Mais déjà il avait deviné le désir secret de Daniel. La silhouette d’Hugues se projeta sur sa mémoire. De nature, il ne l’eût pas aimé. Mais depuis les longues années où le jeune homme lui était connu, il ne pouvait relever une indiscrétion d’attitude ou de malveillance.

Quoique le caractère du vieillard fût à l’opposite de celui d’Hugues, celui-ci avait toujours montré de la sympathie à l’autre. Malgré la froideur perçue chez le père de Clotilde, malgré de secrètes désapprobations d’actes ou de paroles, cependant — par la même raison sans doute qui l’emportait vers la jeune femme, — Hugues montrait du plaisir à se trouver auprès du vieil homme et goûtait les saillies de son esprit.

Cette sympathie avait le caractère de continuité qui caractérisait toute la conduite de Vareilh. Elle avait flatté le père, elle l’avait insensiblement conquis et, en tous cas, avait fini par vaincre la répugnance du sybarite pour le travailleur âpre, honnête et puissant. Hugues jouissait de ce privilège d’être le seul, parmi les êtres à actes définis et volontaires, qui se fût fait pardonner son énergie par l’homme qui haïssait l’énergie et les morales trop hautes.

Mais, dans la situation actuelle, ce n’est pas tant le plus ou moins de bienveillance qui militait en faveur d’Hugues que la certitude qu’il ne troublerait jamais la familiarité avec Clotilde, si nécessaire au vieillard. Aussi, d’emblée, entrait-il dans l’idée de Daniel, avec une peur frileuse de l’avenir. Ce sentiment fut si vif, qu’il ne put s’empêcher de dire au moment où Daniel reprenait la parole :

— Cependant, si cela peut te tranquilliser…, je te promets de ne jamais rien dire qui puisse faire tort à Hugues dans l’esprit de Clotilde…

— Ah ! merci…, merci !…

Et Daniel se pencha, accablé. Au ton, il avait compris que le vieillard ferait plus que de ne pas faire tort à Hugues, qu’il était prêt à favoriser tout effort dans le sens d’une union future avec Clotilde.

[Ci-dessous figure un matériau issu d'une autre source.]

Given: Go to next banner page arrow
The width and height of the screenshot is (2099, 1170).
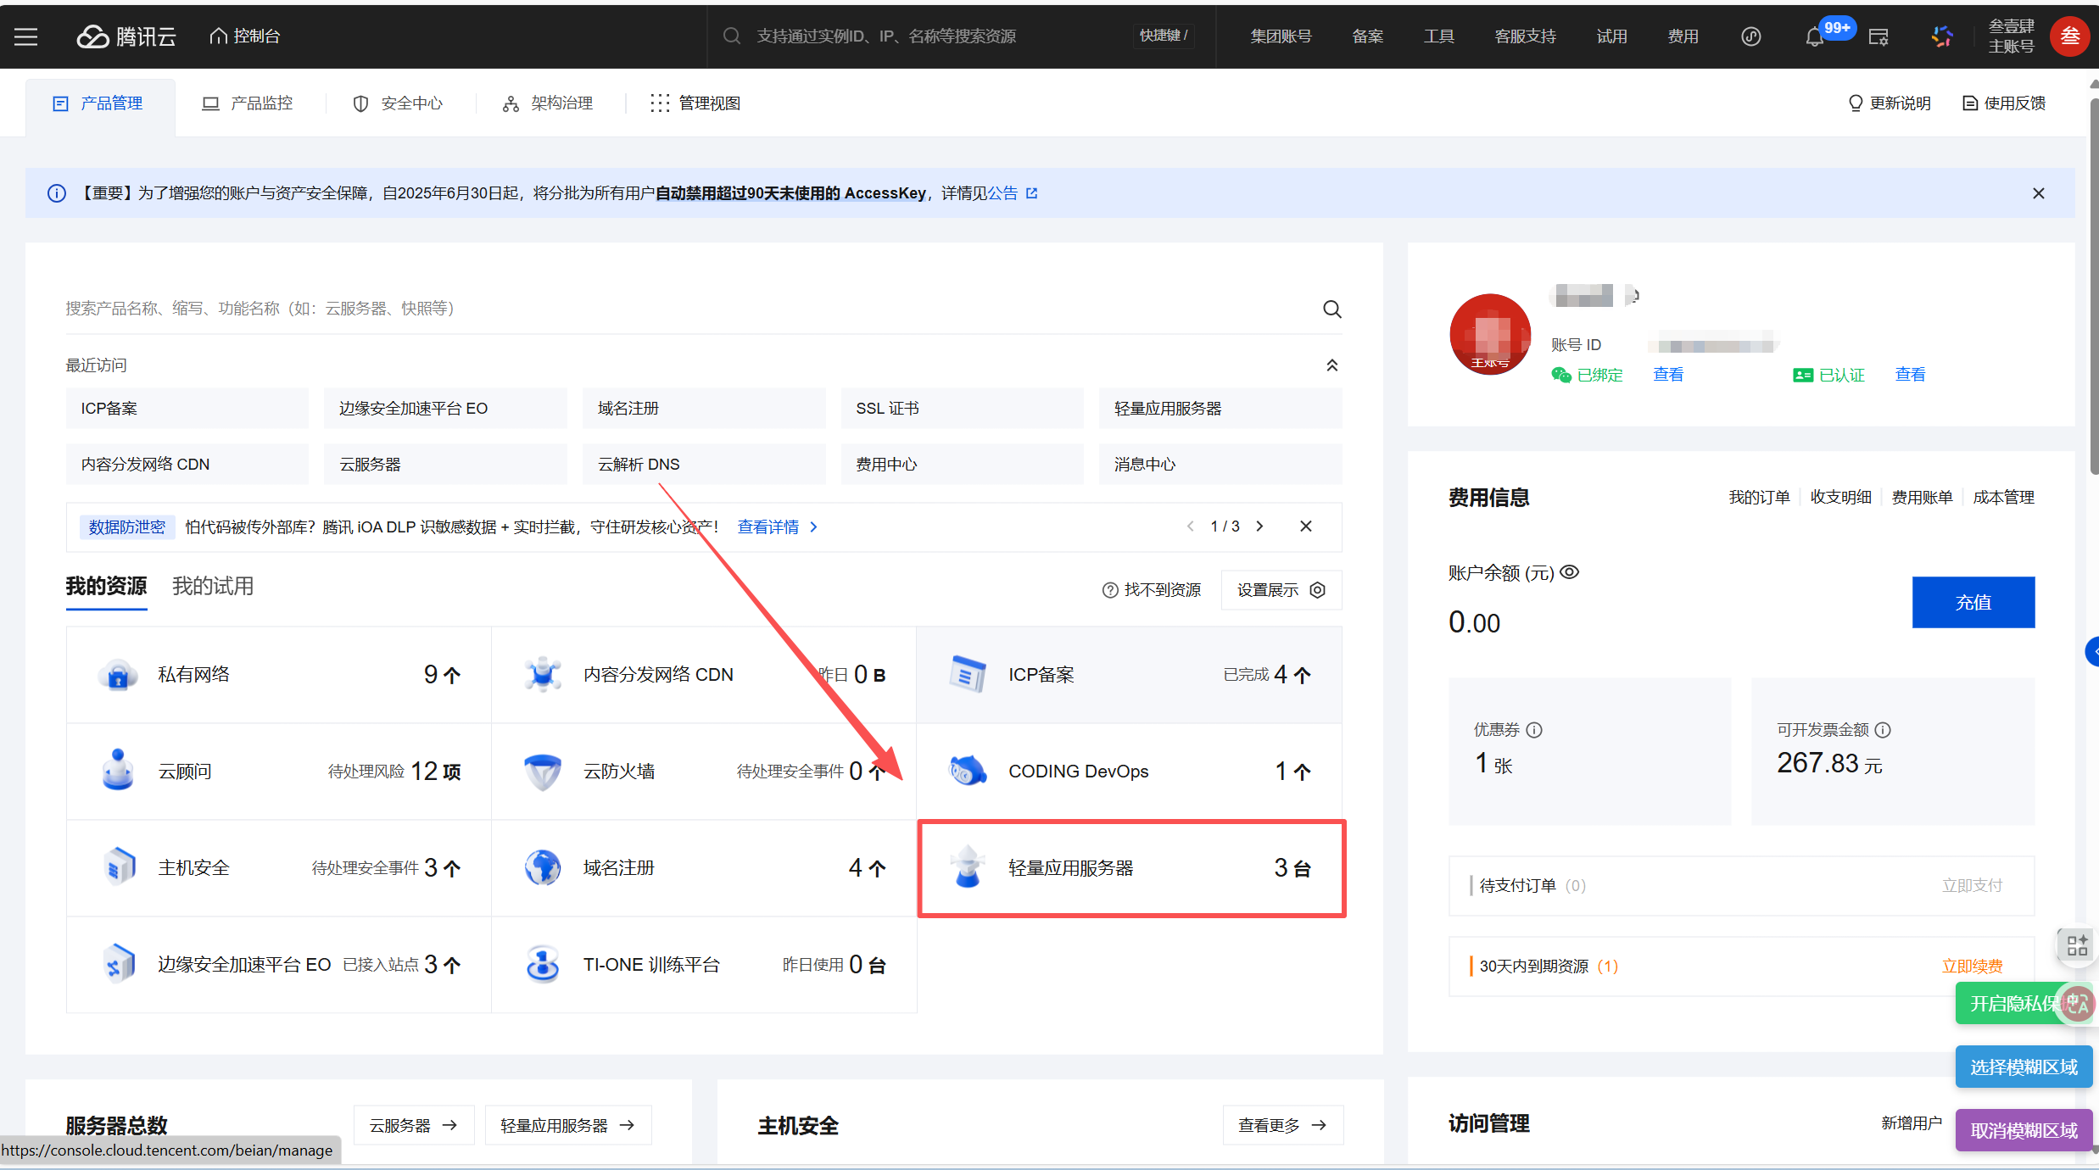Looking at the screenshot, I should 1260,527.
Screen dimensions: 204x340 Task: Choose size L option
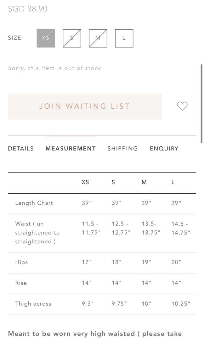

Cela l’attrista démesurément — et tout ensemble il y sentait une confirmation nouvelle de sa mort prochaine, un abandon de tous les êtres et le rongement de la jalousie contre son ami.

— Pourtant Cheyne n’est pas encore vaincu !

Phrase qui battait en brèche l’armée des sensations ingénéreuses, phrase où il cherchait une diversion de son chagrin, comme un porteur dédoublant une charge trop lourde. Il se retira dans une espèce d’anesthésie mentale, après avoir, machinales, répété des phrases de remerciements presque humbles au vieillard.